→ **TASK GOAL**: Each line containing the string "fenêtre" should be copied out of the entries.

(Stored items from a collection)

--

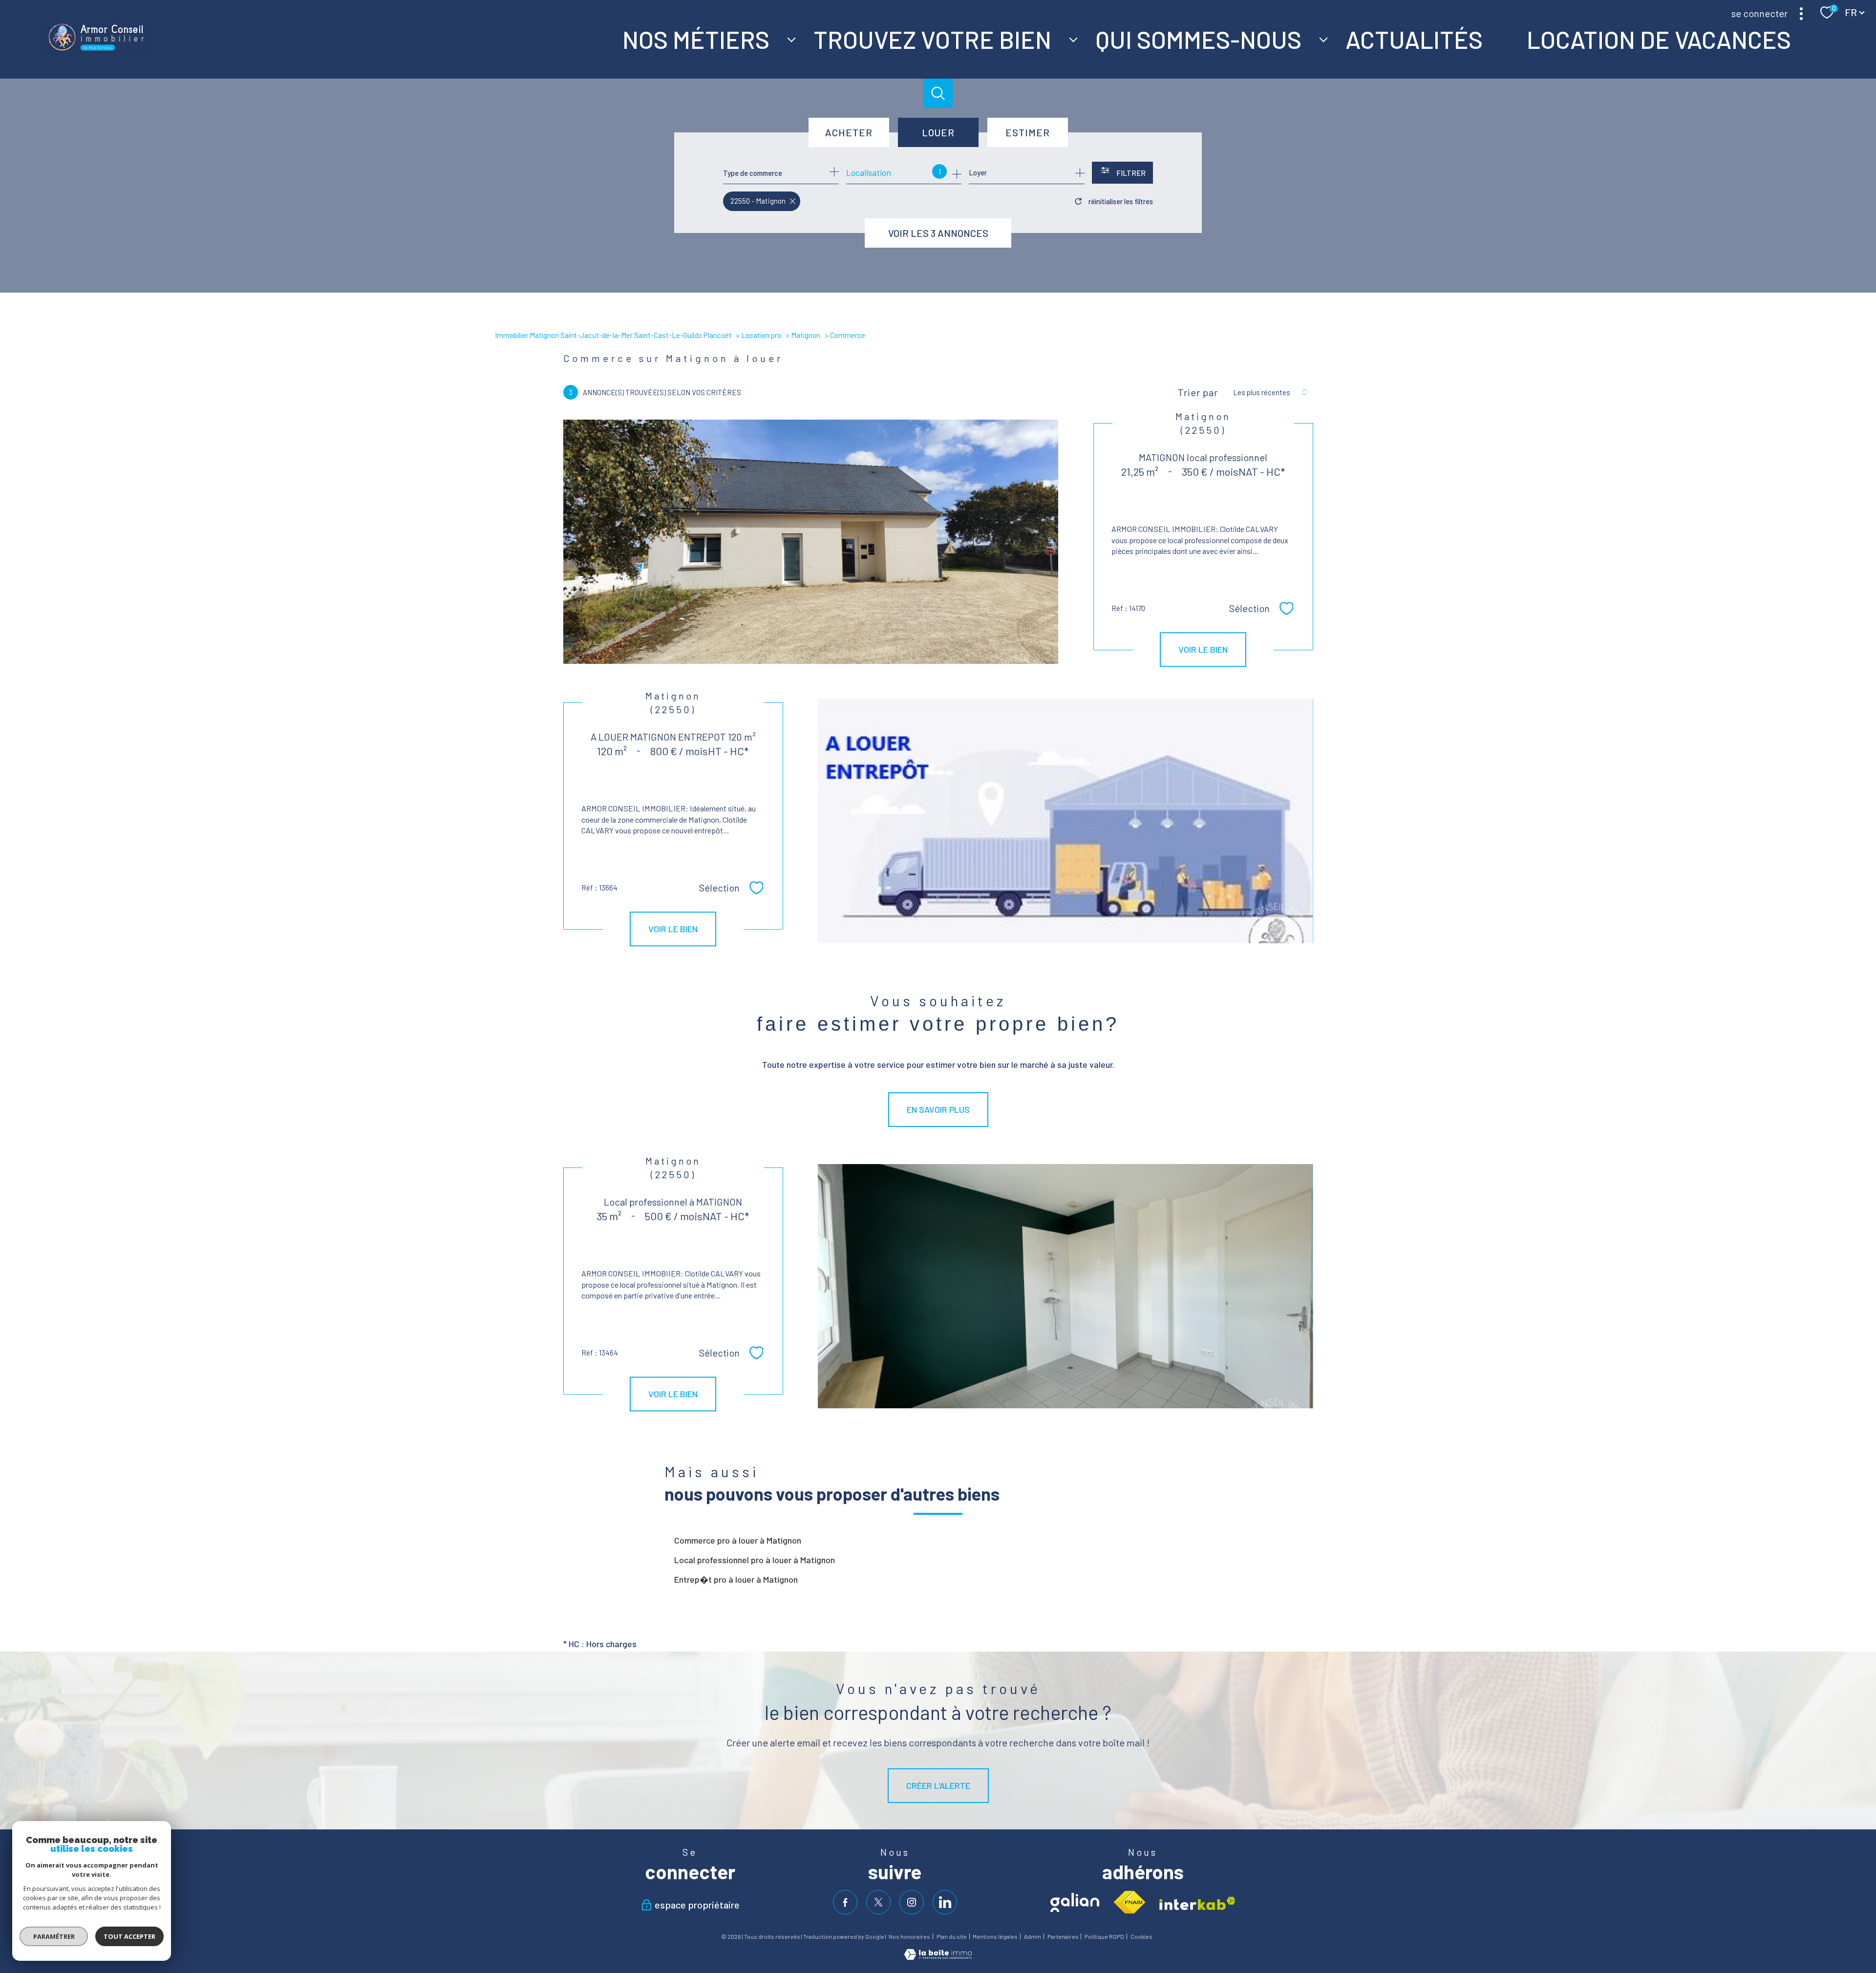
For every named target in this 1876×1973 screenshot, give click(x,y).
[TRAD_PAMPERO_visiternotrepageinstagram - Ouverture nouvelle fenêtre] (911, 1902)
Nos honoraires (909, 1936)
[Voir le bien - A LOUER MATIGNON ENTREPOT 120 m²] (1065, 821)
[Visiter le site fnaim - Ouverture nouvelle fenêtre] (1129, 1902)
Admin (1032, 1936)
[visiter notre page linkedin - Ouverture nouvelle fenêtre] (945, 1902)
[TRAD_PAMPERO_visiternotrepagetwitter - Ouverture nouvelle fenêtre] (878, 1902)
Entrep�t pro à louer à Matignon (736, 1579)
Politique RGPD (1104, 1936)
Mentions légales (995, 1936)
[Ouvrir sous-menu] (791, 39)
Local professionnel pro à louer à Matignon (754, 1559)
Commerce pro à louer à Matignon (737, 1540)
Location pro (761, 335)
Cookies (1141, 1936)
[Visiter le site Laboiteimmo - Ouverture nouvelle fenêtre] (938, 1956)
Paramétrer (54, 1936)
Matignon (805, 335)
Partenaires (1063, 1936)
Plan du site (952, 1936)
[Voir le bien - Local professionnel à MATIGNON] (1065, 1286)
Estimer (1027, 132)
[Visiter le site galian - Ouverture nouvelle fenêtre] (1074, 1902)
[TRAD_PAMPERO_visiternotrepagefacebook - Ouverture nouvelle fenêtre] (845, 1902)
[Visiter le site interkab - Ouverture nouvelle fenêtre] (1197, 1903)
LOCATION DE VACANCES (1658, 39)
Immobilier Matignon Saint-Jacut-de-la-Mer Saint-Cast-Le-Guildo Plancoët (613, 335)
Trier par (1198, 392)
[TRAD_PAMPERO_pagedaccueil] (96, 53)
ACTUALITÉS (1413, 39)
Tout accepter (129, 1936)
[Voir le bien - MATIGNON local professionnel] (810, 542)
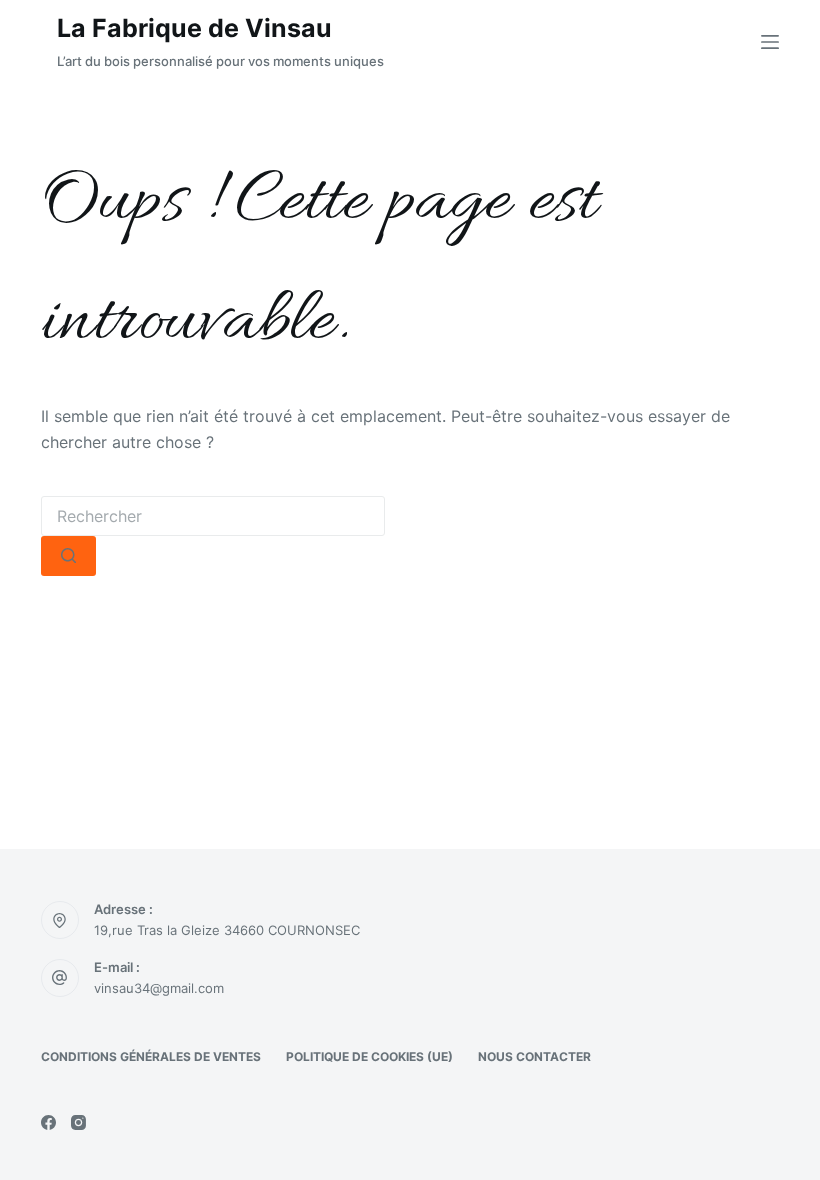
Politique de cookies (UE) (369, 1056)
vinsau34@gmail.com (159, 988)
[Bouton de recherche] (68, 556)
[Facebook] (48, 1122)
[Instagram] (78, 1122)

--

→ **EXPECTED ANSWER**:
[TRAD_PAMPERO_visiternotrepageinstagram - Ouverture nouvelle fenêtre] (911, 1902)
[Visiter le site fnaim - Ouverture nouvelle fenêtre] (1129, 1902)
[visiter notre page linkedin - Ouverture nouvelle fenêtre] (945, 1902)
[TRAD_PAMPERO_visiternotrepagetwitter - Ouverture nouvelle fenêtre] (878, 1902)
[Visiter le site Laboiteimmo - Ouverture nouvelle fenêtre] (938, 1956)
[Visiter le site galian - Ouverture nouvelle fenêtre] (1074, 1902)
[TRAD_PAMPERO_visiternotrepagefacebook - Ouverture nouvelle fenêtre] (845, 1902)
[Visiter le site interkab - Ouverture nouvelle fenêtre] (1197, 1903)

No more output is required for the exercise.